> **PAGE EXCERPT**

Retailers and food manufacturers are taking centre stage in the race to build net zero supply chains. It is an important leadership role, but we need to ask harder questions: who pays for that ambition, and who gets to decide what the transition looks like?

 

The UK’s net zero target for agriculture is around a 39% reduction in emissions by 2040, according to the UK’s latest carbon budget – not full carbon neutrality, because certain biological emissions from farming, such as methane from livestock, are extremely difficult to eliminate completely. Yet many corporate sustainability commitments often imply a 100% target across the supply chain. That creates confusion – and, for many farmers, frustration.

 

The challenges for small producers

For smaller producers and tenant farmers, ‘net zero’ often feels less like a shared mission and more like a set of top-down obligations. Research by Leeds University Business School highlights farmers facing rising audit demands, shifting procurement criteria and expectations to invest in new technology – often without financial support or long-term market certainty.

 

Tenant farmers face a particular challenge – a theme explored in a project I led, funded by the National Innovation Centre for Rural Enterprise, in collaboration with colleagues from the Countryside and Community Research Institute, Harper Adams University, Strutt & Parker, and Bournemouth University. The study found tenant farmers are frequently expected to align with the environmental targets of their landlords or major buyers, often with limited ability to shape or negotiate those expectations. This lack of autonomy makes it harder to balance environmental ambition with economic viability.

 

This is a classic case of distributional injustice – where the risks and costs of transformation are carried by the smallest actors, while the reputational benefits accrue upstream. The same pattern plays out globally, where smallholder farmers in lower-income countries are expected to meet sustainability standards designed elsewhere.

 

The case for fair, flexible targets

But the story does not have to end there. Retailers and processors can help make net zero transitions genuinely fair by co-investing in low-carbon transitions rather than passing the cost downstream, and by rewarding regenerative practices through longer-term contracts and fair pricing.

> **TASKS TO PERFORM**
(1) From the excerpt on net zero supply chains, list the organizations whose colleagues collaborated on the tenant-farmer project.
(2) Return the part of the excerpt on net zero supply chains that opens with the words containing "But the story" and closes with "and fair pricing.".

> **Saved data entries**
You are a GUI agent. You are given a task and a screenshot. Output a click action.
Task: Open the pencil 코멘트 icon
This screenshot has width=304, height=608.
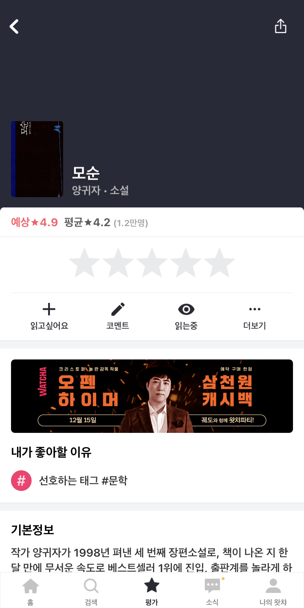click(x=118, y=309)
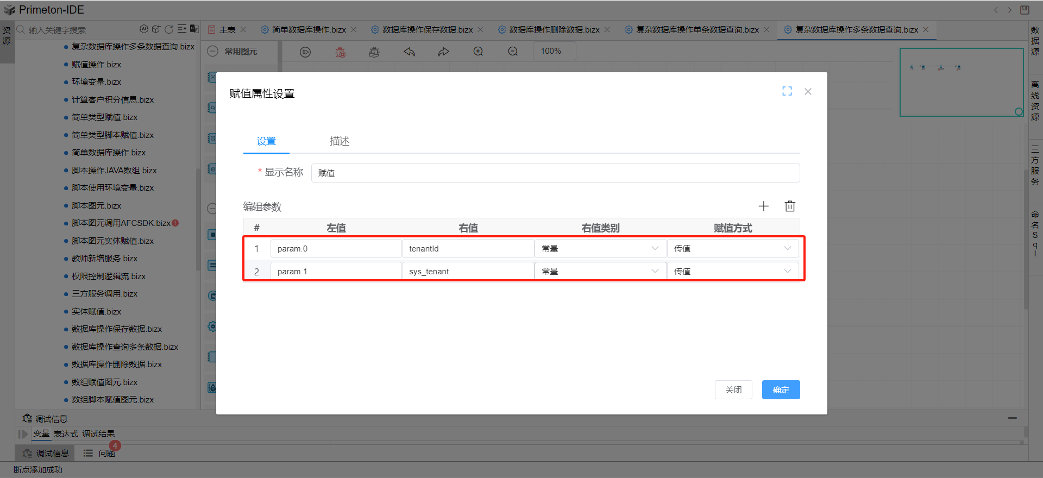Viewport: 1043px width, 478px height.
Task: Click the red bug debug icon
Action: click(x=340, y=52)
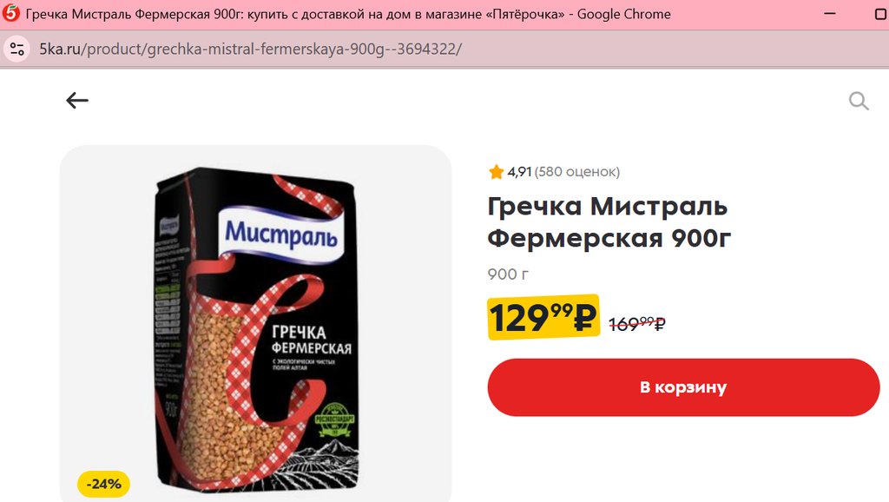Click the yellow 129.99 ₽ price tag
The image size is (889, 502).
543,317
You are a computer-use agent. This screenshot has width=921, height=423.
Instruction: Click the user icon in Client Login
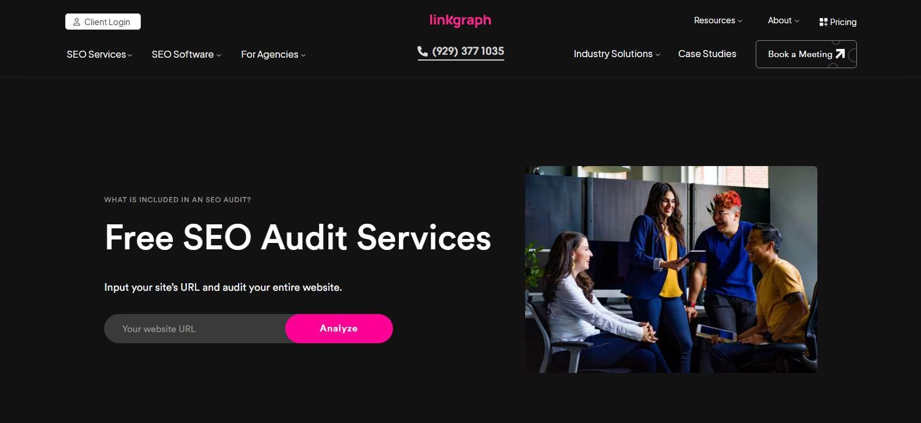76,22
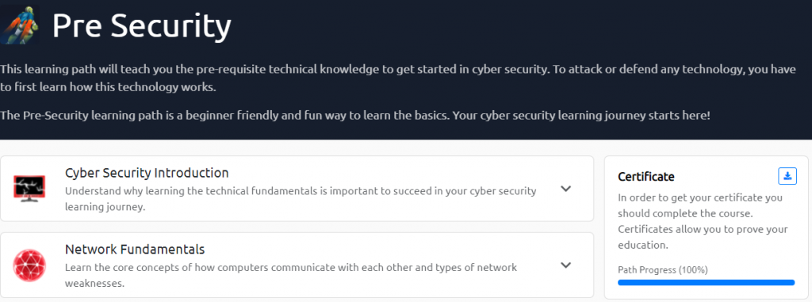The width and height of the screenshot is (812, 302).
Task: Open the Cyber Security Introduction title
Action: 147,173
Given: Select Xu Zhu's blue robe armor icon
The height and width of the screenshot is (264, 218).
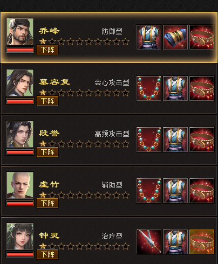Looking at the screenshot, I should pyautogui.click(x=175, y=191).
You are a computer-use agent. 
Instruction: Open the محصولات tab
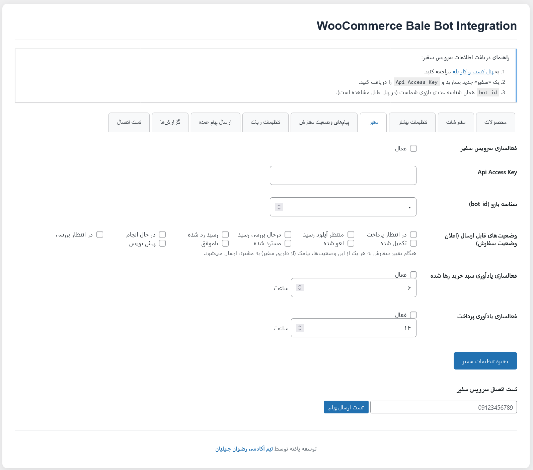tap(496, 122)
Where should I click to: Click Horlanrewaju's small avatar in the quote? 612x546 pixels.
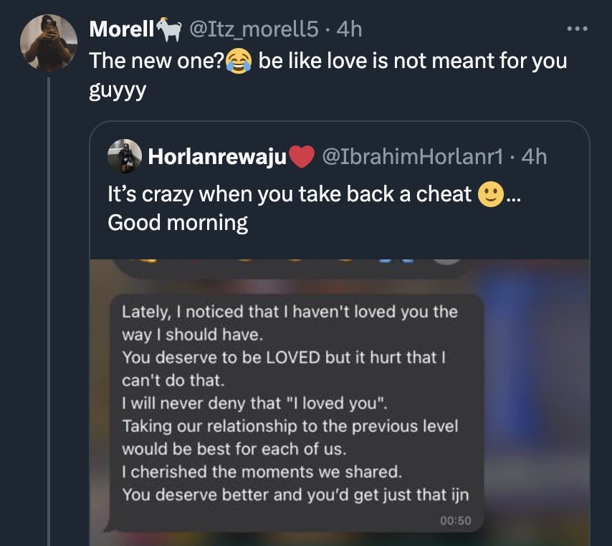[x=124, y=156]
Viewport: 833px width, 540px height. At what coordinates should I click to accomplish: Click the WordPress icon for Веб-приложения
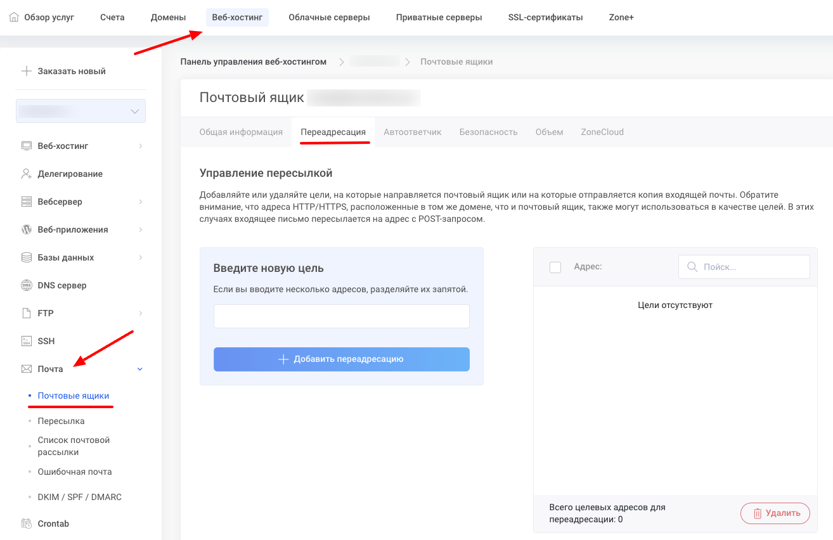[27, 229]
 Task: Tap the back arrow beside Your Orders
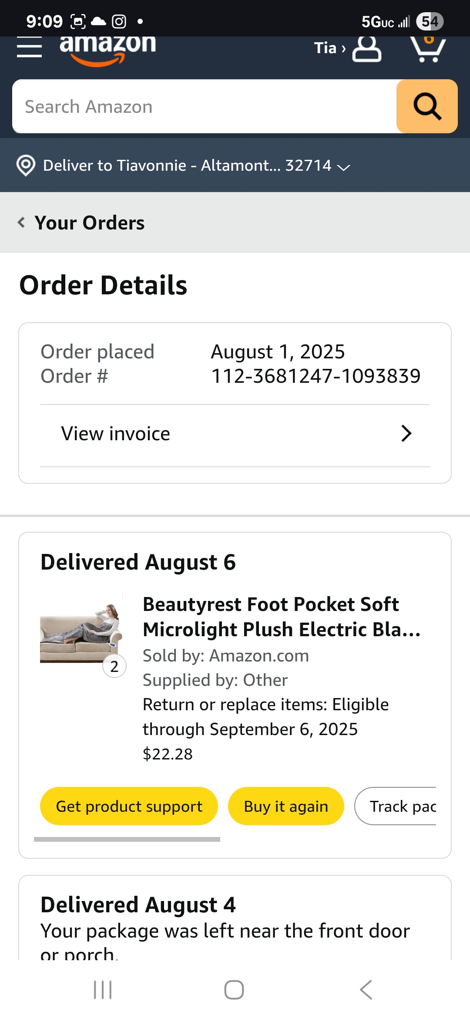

> **TASK RESPONSES**
(1)
Countryside and Community Research Institute
Harper Adams University
Strutt & Parker
Bournemouth University

(2)
But the story does not have to end there. Retailers and processors can help make net zero transitions genuinely fair by co-investing in low-carbon transitions rather than passing the cost downstream, and by rewarding regenerative practices through longer-term contracts and fair pricing.